Diğer yandan Plantinga, agnostisizmi şöyle açıklar;
Popüler (birincil) anlamda Tanrı’ya inanmayan kişiye ateist denirken, Tanrı’ya ne inanan ne inanmayan kişiye agnostik denir. Ancak daha teknik anlamda agnostisizm, Tanrı’nın var olduğunu ya da yok olduğunu gerekçelendirmede insan aklının yeterli rasyonel zeminlere sahip olma kapasitesinin bulunmadığını ileri süren görüştür’[9]
Platinga’nın birincil anlamda ifade ettiği agnostisizm, birazdan göreceğimiz gibi Kenny’in pozisyonuna denk düşer. Bu tür bir agnostisizmde, bir şüphecilik ve yargıyı şimdilik askıya alma ve dogmatik olmama ve yeni fikirlere açık olma durumu söz konusudur. İkinci konum ise, agnostik tavrın bir hükme bağlandığı ve Tanrı’ya yönelik herhangi ikna edici bir kanıt olmadığı ve hatta olamayacağı çünkü insan zihninin bunu tespit edemeyeceğinin ifadesidir. İlkine zayıf agnostisizm, ikincisine ise güçlü agnostisizm denmektedir.
Aslına bakılırsa bu ikinci konum, ateist bir tavrı da yansıtmaktadır. Nitekim Tanrı’ya dair doğrudan bir reddediş olmasa da onu olumlamamak da kimileri için bir çeşit ateizmdir. Bununla birlikte, agnostisizmin pratik olarak ateizme yakın olduğu da söylenebilir.
Peter Inwangen, ateist ve teistlerin tartıştığı bir platformda, ortamda tesadüfen karşılaşılan bir agnostiğin, ateist ve testlerin onu ikna etme çabasından bahseder.
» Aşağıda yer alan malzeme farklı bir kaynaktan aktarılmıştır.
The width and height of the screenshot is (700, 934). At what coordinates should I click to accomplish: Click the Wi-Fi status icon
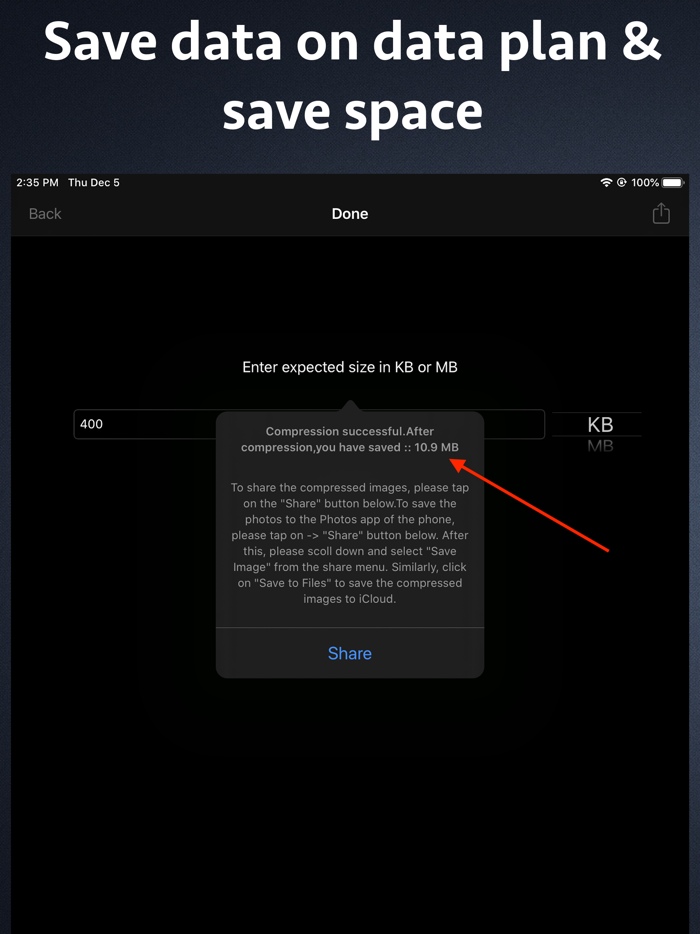(606, 182)
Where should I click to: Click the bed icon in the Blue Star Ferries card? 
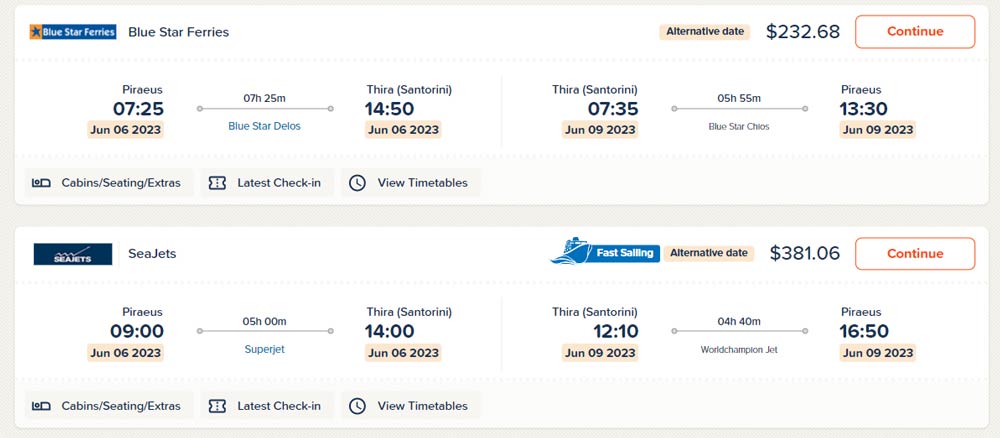[41, 183]
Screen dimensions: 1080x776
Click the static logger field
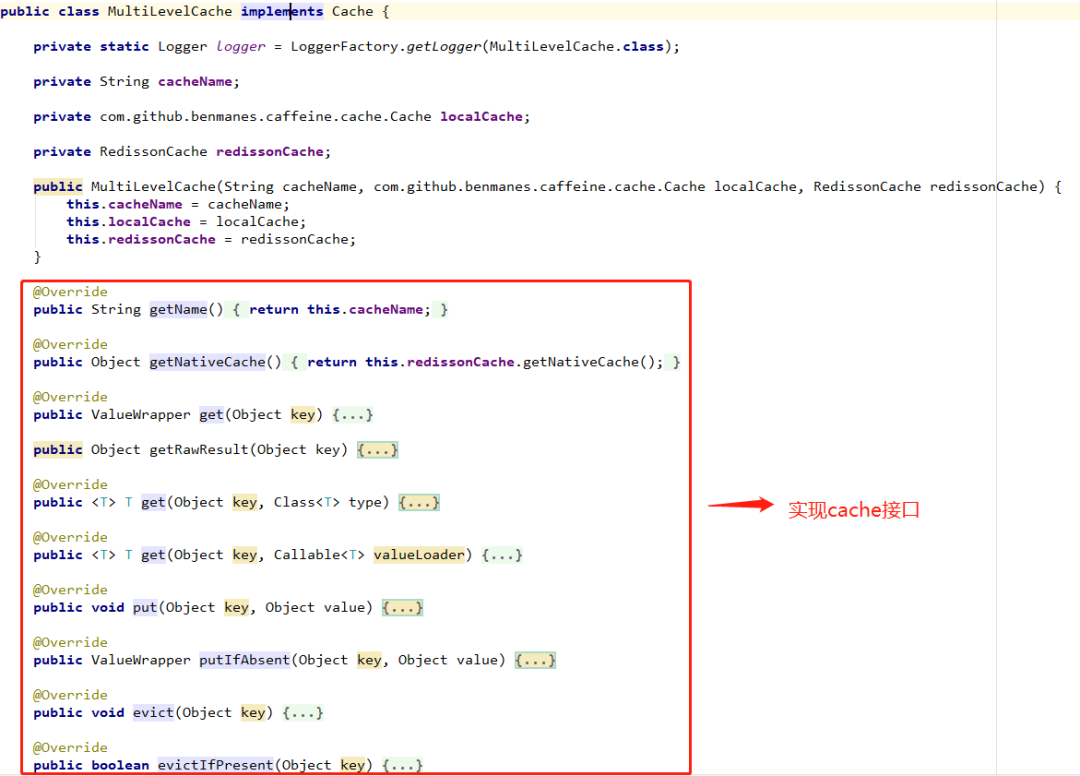coord(240,46)
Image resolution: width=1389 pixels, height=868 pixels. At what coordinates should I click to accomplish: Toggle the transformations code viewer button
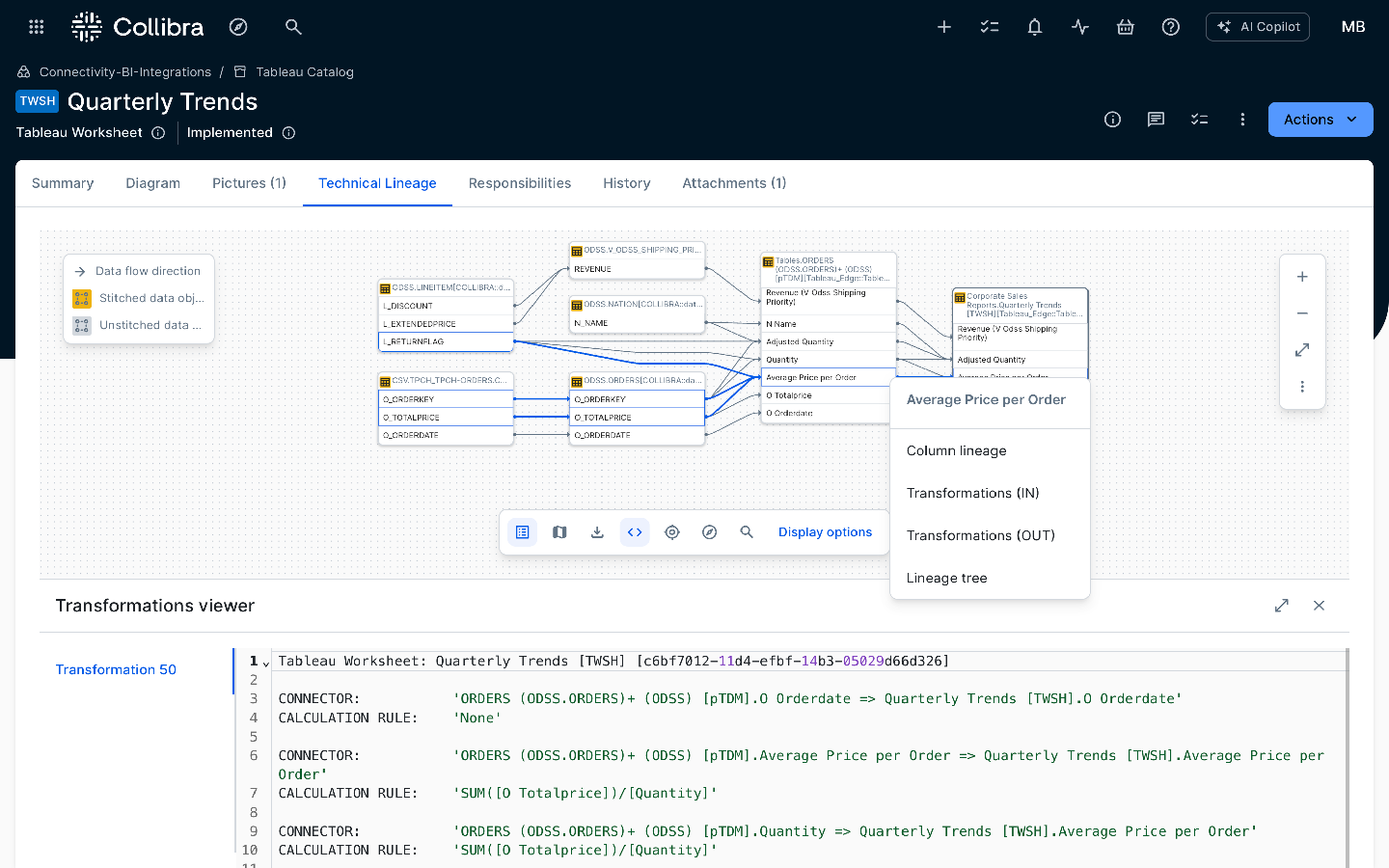[x=635, y=532]
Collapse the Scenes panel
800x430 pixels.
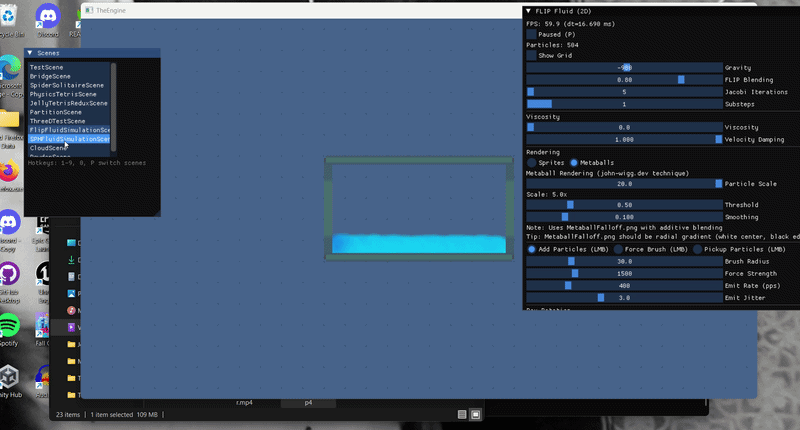point(30,53)
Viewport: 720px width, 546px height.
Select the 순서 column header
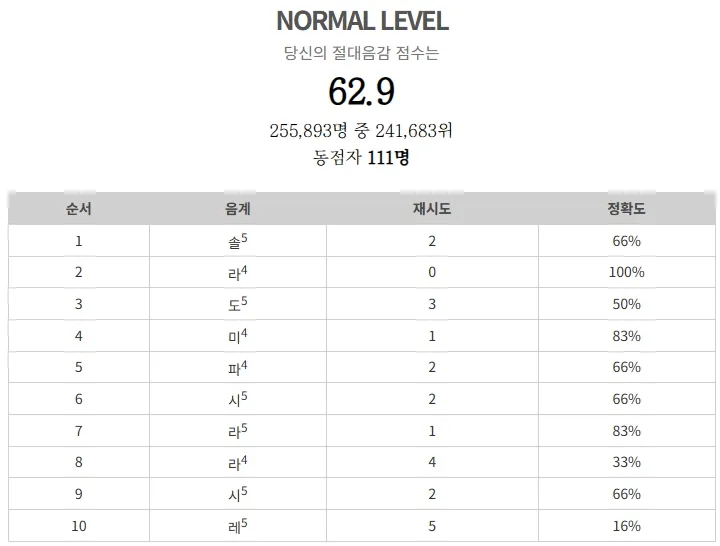79,209
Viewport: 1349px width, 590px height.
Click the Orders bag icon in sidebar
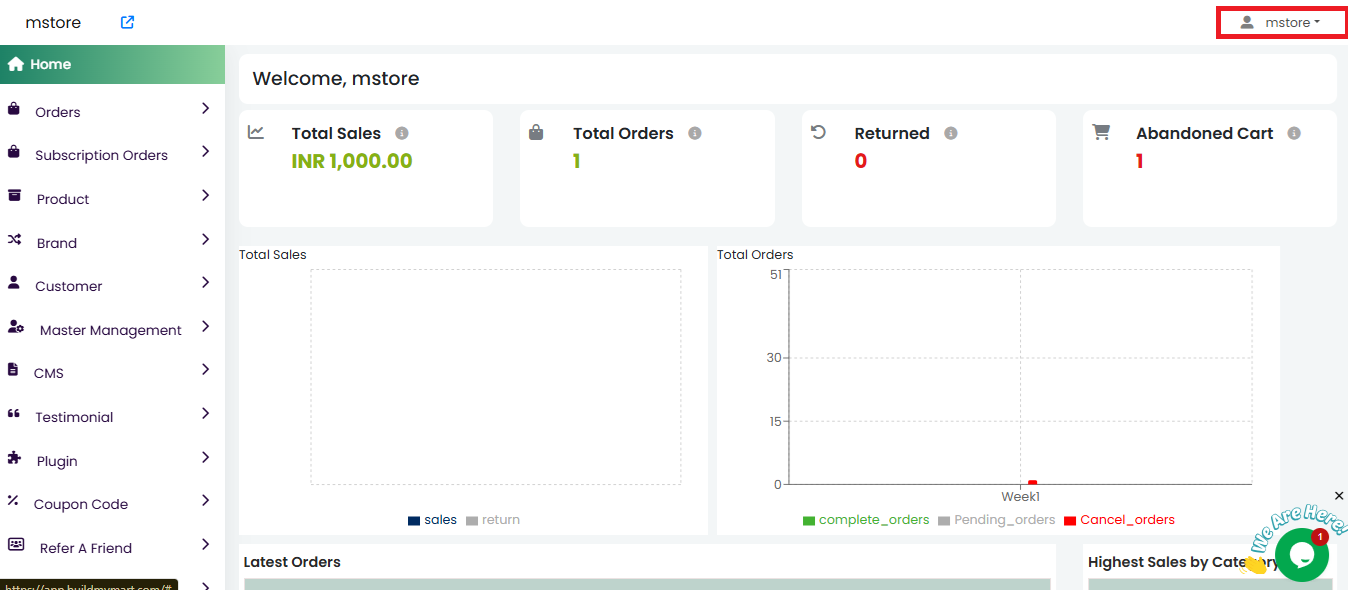click(14, 110)
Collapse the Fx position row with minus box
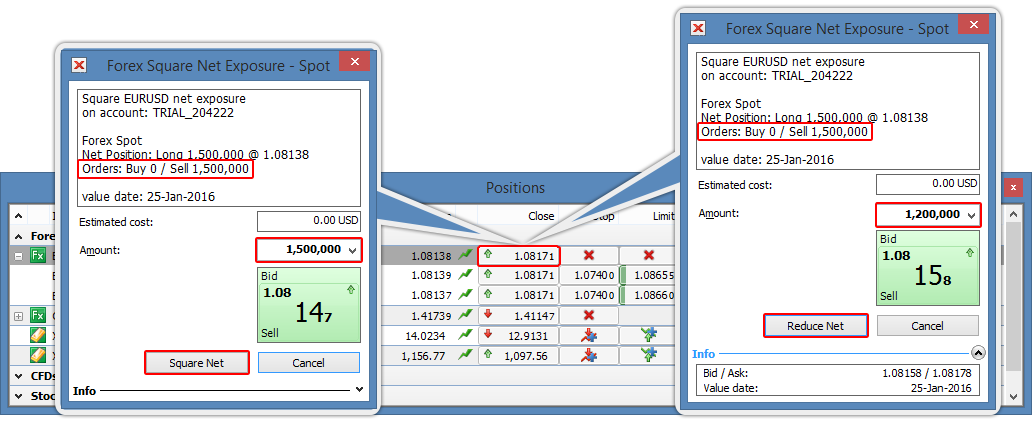Viewport: 1032px width, 424px height. (17, 256)
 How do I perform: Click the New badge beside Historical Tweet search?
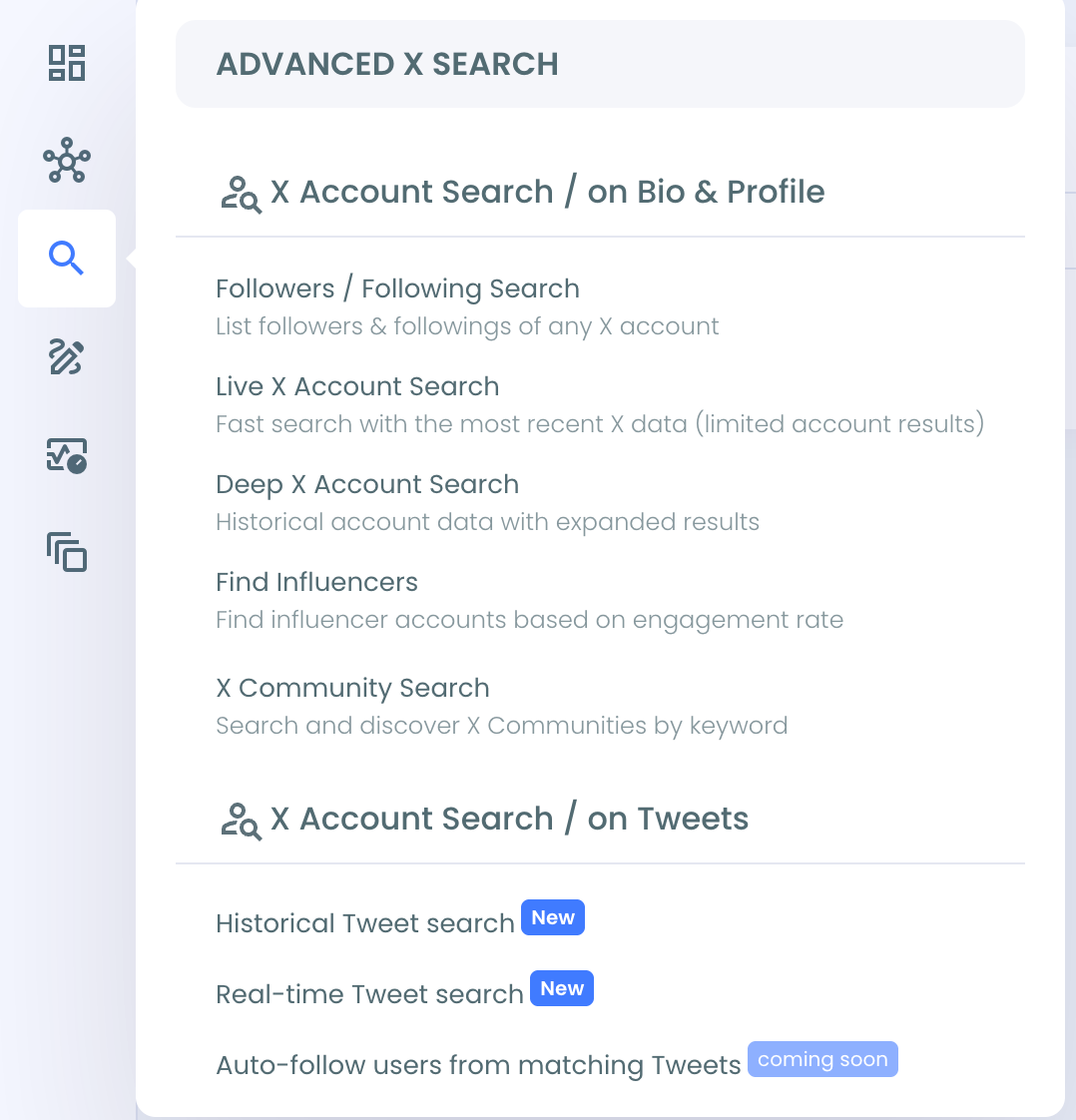(x=553, y=917)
Inwangen, ateist ve teistlerin tartışma noktalarının agnostiği ikna etme üzerine kurulduğunu ama her iki tarafın da başarısız olduğunu ve agnostiğin yine agnostik olarak tartışmayı terk ettiği kurgusal bir hikâyeden bahseder. Bu hikâyede, ateistin en büyük ikna silahı ‘kötülük problemi’ iken, teistin ise buna cevaben teodise savunusu gerçekleştirdiğini ifade eder.[10]
Agnostik bir tavır, ateist ya da teist pozisyonu saçma ya da akıldışı, irrasyonel bir pozisyon olarak değerlendirmez. Örneğin teist lehinde konuşursak agnostik için Tanrı’nın varlığı imkan dâhilindedir, fakat ona inanmak için felsefi bir neden yoktur. Çünkü pek çok insana göre ve Antony Flew’un iddia ettiği gibi;
Bir Tanrı’nın olduğu tespit edilecekse, bunun gerçekten de böyle olduğuna inanmak için iyi gerekçelere sahip olmalıyız.[11]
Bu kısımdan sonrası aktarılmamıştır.